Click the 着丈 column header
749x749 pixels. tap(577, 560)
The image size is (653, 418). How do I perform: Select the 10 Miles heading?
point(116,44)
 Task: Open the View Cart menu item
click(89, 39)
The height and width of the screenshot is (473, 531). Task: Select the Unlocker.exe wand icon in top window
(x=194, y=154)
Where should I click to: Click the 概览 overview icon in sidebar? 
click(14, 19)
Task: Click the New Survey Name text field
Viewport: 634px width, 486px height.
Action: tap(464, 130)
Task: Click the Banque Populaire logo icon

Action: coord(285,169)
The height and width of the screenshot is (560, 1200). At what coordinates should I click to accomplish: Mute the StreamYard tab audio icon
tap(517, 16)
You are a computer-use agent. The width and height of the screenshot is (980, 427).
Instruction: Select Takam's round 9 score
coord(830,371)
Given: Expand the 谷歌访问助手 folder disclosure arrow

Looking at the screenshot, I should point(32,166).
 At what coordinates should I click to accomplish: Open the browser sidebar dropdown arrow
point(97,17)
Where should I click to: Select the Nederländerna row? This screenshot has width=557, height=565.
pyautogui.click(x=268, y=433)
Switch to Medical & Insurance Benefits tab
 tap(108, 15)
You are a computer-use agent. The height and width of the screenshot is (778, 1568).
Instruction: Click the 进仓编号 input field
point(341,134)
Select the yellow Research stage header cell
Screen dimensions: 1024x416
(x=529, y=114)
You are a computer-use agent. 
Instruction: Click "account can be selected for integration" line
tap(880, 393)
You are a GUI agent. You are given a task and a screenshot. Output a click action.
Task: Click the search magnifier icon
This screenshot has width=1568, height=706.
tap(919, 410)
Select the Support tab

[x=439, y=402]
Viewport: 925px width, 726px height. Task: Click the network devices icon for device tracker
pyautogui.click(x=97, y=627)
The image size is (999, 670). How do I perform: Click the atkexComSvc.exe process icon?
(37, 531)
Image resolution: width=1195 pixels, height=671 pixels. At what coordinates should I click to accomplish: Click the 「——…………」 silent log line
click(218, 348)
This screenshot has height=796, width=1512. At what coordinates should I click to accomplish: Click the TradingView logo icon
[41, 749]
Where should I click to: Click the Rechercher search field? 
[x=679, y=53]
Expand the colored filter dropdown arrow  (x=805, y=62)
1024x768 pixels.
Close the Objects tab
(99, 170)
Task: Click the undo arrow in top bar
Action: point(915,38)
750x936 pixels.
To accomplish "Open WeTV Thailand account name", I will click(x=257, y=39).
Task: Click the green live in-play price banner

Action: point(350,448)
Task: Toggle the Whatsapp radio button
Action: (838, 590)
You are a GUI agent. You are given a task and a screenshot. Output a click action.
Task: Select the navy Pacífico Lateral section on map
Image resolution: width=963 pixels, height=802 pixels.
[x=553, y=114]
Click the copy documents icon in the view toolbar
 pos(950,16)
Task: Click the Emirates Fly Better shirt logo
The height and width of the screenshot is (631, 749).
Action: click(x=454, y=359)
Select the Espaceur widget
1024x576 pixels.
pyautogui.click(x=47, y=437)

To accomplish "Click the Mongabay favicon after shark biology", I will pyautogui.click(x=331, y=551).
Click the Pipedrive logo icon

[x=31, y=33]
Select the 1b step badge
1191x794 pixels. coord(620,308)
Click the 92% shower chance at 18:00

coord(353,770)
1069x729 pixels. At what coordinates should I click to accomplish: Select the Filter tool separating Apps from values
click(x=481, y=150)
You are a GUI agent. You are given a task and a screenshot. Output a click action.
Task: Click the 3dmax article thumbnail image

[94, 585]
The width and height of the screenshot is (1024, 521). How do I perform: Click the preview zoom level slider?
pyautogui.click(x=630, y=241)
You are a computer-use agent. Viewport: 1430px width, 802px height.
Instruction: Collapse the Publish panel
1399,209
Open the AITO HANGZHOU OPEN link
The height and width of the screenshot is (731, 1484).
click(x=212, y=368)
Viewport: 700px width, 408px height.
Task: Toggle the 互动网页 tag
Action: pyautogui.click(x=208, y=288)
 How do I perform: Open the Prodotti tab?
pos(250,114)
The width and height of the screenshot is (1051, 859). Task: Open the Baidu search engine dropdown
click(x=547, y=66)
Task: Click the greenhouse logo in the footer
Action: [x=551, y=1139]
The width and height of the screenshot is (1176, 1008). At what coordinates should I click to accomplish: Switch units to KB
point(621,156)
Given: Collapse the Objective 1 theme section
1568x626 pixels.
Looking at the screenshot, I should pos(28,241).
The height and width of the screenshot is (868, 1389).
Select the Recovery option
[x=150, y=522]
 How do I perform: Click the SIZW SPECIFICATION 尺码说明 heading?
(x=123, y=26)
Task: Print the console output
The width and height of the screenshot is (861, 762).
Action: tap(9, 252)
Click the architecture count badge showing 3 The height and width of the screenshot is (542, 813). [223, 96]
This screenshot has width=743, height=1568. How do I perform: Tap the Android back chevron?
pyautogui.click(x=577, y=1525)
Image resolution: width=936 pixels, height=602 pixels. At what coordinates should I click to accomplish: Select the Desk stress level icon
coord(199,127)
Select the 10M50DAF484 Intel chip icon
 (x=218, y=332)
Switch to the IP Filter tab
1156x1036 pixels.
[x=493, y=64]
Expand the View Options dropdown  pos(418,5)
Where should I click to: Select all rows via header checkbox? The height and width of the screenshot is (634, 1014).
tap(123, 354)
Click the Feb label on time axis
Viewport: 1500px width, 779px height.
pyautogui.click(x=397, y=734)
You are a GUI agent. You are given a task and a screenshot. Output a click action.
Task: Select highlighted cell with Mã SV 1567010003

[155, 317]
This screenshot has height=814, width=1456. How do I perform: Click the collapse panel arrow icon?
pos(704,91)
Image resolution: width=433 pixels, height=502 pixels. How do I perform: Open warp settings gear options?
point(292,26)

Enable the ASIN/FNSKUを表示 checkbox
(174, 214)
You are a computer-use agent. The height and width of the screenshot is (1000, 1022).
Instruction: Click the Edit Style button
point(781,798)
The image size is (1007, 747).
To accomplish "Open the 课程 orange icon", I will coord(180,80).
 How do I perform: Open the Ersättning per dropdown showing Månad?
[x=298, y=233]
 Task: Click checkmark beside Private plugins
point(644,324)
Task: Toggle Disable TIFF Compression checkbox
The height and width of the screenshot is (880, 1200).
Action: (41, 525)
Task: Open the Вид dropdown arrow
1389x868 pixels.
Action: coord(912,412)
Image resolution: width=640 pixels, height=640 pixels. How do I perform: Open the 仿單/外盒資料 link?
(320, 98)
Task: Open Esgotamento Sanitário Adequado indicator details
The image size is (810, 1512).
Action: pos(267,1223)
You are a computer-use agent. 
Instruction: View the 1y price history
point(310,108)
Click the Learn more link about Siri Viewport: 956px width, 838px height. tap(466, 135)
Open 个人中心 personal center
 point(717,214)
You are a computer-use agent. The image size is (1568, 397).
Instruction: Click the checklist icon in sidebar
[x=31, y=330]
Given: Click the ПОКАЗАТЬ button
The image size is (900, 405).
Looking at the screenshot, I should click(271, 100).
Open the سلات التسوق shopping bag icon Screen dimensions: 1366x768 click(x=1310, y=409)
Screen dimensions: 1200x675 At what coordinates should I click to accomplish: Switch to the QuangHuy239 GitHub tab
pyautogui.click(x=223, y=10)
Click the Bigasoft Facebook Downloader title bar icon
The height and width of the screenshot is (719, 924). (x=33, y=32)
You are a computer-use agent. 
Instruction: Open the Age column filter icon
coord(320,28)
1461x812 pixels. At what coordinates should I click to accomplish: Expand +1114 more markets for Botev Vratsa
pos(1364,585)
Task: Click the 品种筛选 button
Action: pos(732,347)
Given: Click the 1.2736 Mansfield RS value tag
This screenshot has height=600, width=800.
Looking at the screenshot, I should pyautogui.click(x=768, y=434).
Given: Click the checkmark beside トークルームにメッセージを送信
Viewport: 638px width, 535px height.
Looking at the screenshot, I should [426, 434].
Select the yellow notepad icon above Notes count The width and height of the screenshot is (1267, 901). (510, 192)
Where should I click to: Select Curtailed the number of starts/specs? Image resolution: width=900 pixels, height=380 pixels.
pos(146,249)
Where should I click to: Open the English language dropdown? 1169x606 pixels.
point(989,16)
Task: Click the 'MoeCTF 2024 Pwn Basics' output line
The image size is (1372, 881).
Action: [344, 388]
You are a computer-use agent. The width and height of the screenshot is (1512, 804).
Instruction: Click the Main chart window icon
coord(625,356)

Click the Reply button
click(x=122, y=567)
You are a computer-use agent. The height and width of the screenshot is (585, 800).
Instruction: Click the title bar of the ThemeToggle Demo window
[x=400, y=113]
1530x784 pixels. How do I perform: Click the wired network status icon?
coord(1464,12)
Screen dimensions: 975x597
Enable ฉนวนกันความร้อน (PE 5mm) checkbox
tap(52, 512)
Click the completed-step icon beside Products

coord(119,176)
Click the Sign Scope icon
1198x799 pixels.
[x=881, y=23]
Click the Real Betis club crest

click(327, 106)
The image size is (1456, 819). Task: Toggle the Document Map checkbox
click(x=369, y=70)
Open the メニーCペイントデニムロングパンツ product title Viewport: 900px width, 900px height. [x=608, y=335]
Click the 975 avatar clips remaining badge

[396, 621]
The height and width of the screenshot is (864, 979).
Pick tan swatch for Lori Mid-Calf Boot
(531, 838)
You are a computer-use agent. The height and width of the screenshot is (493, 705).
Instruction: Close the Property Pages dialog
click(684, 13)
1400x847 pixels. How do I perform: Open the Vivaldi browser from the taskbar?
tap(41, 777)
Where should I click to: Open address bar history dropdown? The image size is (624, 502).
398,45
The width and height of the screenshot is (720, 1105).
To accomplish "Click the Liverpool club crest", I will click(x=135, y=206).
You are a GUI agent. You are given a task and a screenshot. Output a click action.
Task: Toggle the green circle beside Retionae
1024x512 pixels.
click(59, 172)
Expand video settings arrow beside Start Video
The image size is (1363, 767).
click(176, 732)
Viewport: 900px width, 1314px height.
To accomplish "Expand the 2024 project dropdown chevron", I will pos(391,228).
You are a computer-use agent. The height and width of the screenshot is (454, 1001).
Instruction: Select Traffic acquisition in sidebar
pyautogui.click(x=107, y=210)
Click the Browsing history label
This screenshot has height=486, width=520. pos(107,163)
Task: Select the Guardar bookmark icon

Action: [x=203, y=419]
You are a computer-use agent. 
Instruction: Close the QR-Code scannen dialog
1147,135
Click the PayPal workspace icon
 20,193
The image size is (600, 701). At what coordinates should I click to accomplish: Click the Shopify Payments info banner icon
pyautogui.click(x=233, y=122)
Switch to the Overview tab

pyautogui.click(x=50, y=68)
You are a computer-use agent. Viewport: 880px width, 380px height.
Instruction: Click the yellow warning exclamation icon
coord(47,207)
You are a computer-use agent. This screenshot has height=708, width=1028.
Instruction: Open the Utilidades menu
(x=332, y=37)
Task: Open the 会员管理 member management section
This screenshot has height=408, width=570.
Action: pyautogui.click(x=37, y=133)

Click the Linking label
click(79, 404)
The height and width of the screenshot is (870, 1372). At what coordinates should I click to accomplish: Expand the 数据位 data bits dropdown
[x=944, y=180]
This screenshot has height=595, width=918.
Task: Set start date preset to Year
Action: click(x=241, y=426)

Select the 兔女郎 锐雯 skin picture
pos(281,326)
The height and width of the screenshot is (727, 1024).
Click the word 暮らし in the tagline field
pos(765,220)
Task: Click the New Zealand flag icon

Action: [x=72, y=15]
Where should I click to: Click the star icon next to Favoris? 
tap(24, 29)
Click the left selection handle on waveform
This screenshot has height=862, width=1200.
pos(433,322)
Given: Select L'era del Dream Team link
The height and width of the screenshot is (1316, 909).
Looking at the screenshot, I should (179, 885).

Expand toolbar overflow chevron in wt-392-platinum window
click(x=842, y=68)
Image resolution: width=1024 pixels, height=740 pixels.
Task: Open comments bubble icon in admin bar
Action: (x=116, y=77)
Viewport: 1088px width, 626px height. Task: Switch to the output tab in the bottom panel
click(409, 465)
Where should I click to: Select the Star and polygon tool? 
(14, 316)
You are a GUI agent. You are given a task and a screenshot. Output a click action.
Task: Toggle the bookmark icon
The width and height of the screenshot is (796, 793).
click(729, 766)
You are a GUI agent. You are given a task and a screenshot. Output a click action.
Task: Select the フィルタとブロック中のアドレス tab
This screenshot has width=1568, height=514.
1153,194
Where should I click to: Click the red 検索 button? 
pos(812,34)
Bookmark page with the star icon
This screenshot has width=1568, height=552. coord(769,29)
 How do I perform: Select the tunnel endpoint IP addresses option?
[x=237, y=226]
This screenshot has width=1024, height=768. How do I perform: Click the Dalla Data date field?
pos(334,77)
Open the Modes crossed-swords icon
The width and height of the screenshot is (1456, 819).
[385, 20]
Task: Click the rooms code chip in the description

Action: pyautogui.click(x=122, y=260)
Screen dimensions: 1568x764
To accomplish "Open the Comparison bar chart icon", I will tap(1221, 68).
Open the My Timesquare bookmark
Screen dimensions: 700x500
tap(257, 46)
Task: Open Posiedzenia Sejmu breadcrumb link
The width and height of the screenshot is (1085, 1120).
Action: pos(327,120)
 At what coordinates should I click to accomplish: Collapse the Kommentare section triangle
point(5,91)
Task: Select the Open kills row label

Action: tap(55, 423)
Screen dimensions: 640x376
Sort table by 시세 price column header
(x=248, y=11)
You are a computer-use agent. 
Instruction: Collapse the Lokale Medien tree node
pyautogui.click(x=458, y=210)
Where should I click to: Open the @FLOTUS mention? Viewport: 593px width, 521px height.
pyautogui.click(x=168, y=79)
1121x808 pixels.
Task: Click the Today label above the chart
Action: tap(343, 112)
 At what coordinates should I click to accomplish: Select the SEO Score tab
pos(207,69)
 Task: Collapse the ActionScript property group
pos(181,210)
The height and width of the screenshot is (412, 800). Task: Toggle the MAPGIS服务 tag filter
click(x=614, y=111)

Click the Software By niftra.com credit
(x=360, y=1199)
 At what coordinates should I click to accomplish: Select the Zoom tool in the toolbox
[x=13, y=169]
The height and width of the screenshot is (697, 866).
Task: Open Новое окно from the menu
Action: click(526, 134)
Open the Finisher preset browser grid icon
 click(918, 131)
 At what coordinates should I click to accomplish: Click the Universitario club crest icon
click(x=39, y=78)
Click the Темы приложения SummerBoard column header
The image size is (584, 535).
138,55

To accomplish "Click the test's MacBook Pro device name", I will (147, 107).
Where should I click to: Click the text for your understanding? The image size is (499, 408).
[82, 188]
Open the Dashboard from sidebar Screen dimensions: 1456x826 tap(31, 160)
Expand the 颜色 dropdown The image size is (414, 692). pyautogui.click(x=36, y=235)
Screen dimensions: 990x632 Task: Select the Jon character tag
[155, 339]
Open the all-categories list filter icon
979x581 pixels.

★ ★ ★

Write out only those lines of the entries that lie between the line containing "Expand the 颜色" and the last line, inclusive, reproducing them exactly.

**Solution to the problem**
Expand the 颜色 dropdown The image size is (414, 692). pyautogui.click(x=36, y=235)
Screen dimensions: 990x632 Task: Select the Jon character tag
[155, 339]
Open the all-categories list filter icon
979x581 pixels.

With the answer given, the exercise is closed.